4.7.2 Option 2: Wrapper function using CATALYST ‘daFrame’ object

The second option for running the diffcyt pipeline is to provide a previously created CATALYST daFrame object as the input to the diffcyt() wrapper function. As mentioned above, the CATALYST package contains extensive functions for preprocessing, exploratory analysis, and visualization of mass cytometry (CyTOF) data. This option is particularly useful when CATALYST has already been used for exploratory analyses (including clustering) and visualizations. The diffcyt methods can then be used to calculate differential tests using the existing daFrame object (in particular, re-using existing cluster labels stored in the daFrame object).

As above for option 1, the diffcyt() wrapper function requires several arguments to specify the inputs and analysis type, and provides additional arguments to specify optional parameter choices. Note that the arguments experiment_info and marker_info are not required in this case, since this information is already contained within the CATALYST daFrame object. An additional argument clustering_to_use is also provided, which allows the user to choose from one of several columns of cluster labels stored within the daFrame object; this set of cluster labels will then be used for the differential tests. See ?diffcyt for more details.

For further details on how to use CATALYST together with diffcyt, see the CATALYST Bioconductor vignette, or our extended CyTOF workflow (Nowicka et al., 2019) available from Bioconductor.

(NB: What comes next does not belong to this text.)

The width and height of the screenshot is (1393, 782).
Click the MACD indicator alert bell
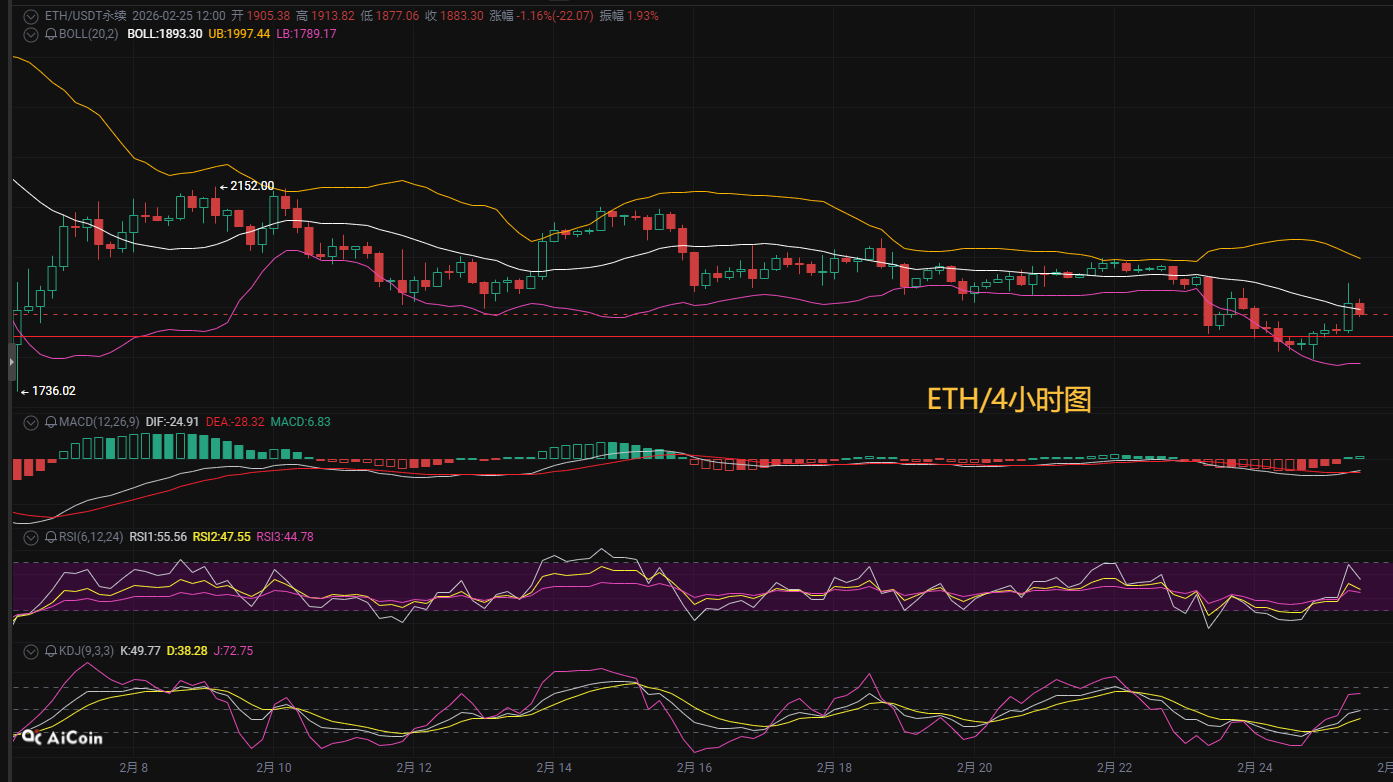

4.7.3 Option 3: Individual functions

To provide additional flexibility, it is also possible to run the functions for the individual steps in the diffcyt pipeline, instead of using the wrapper function. This may be useful if you wish to customize or modify certain parts of the pipeline; for example, to adjust the data transformation, or to substitute a different clustering algorithm. Running the individual steps can also provide additional insight into the methodology.

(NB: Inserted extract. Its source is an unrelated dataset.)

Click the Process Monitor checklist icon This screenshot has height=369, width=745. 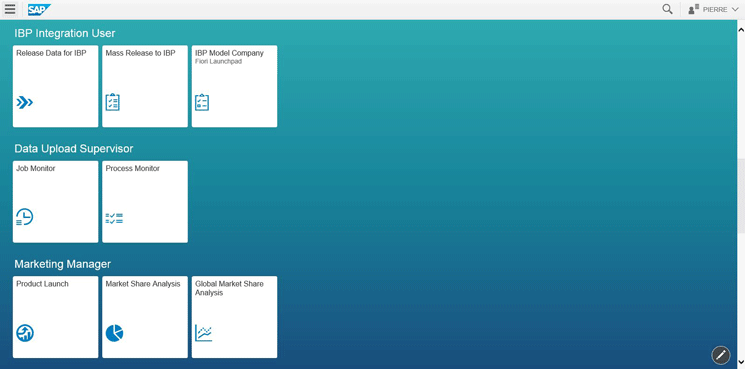pos(114,218)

4.7.3.1 Prepare data into required format

The first step is to prepare the input data into the required format for subsequent functions in the diffcyt pipeline. The data object d_se contains cells in rows, and markers in columns. See ?prepareData for more details.

# Prepare data
d_se <- prepareData(d_flowSet, experiment_info, marker_info)

4.7.3.2 Transform data

Next, transform the data using an arcsinh transform with cofactor = 5. This is a standard transform used for mass cytometry (CyTOF) data, which brings the data closer to a normal distribution, improving clustering performance and visualizations. See ?transformData for more details.

# Transform data
d_se <- transformData(d_se)

4.7.3.3 Generate clusters

By default, we use the FlowSOM clustering algorithm (Van Gassen et al., 2015) to generate the high-resolution clustering. In principle, other clustering algorithms that can generate large numbers of clusters could also be substituted. See ?generateClusters for more details.

# Generate clusters
# note: include random seed for reproducible clustering
d_se <- generateClusters(d_se, seed_clustering = 123)

## FlowSOM clustering completed in 7.8 seconds

4.7.3.4 Calculate features

Next, calculate data features: cluster cell counts and cluster medians (median marker expression for each cluster and sample). These objects are required to calculate the differential tests. See ?calcCounts and ?calcMedians for more details.

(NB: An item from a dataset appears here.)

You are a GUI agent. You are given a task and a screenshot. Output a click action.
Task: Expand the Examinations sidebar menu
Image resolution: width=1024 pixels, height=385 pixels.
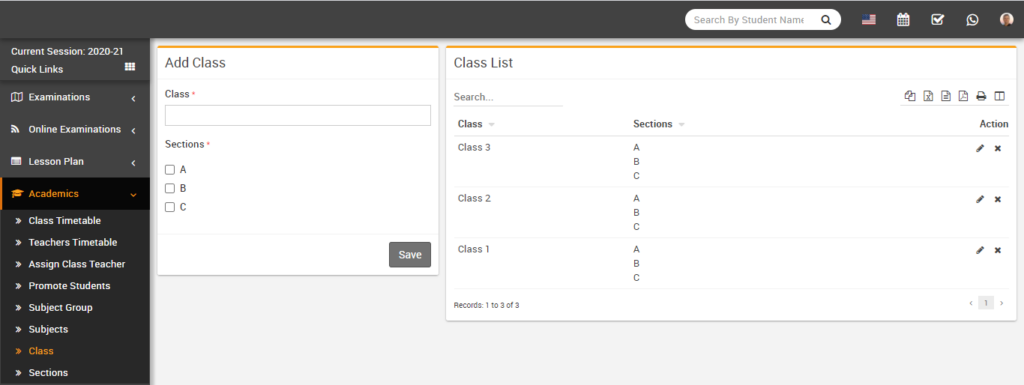(75, 97)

# Calculate cluster cell counts
d_counts <- calcCounts(d_se)

# Calculate cluster medians
d_medians <- calcMedians(d_se)

4.7.3.5 Test for differential abundance (DA) of cell populations

Calculate tests for differential abundance (DA) of clusters, using one of the DA testing methods (diffcyt-DA-edgeR, diffcyt-DA-voom, or diffcyt-DA-GLMM). This also requires a design matrix (or model formula) and contrast matrix, as previously. We re-use the design matrix and contrast matrix created above, together with the default method for DA testing (diffcyt-DA-edgeR).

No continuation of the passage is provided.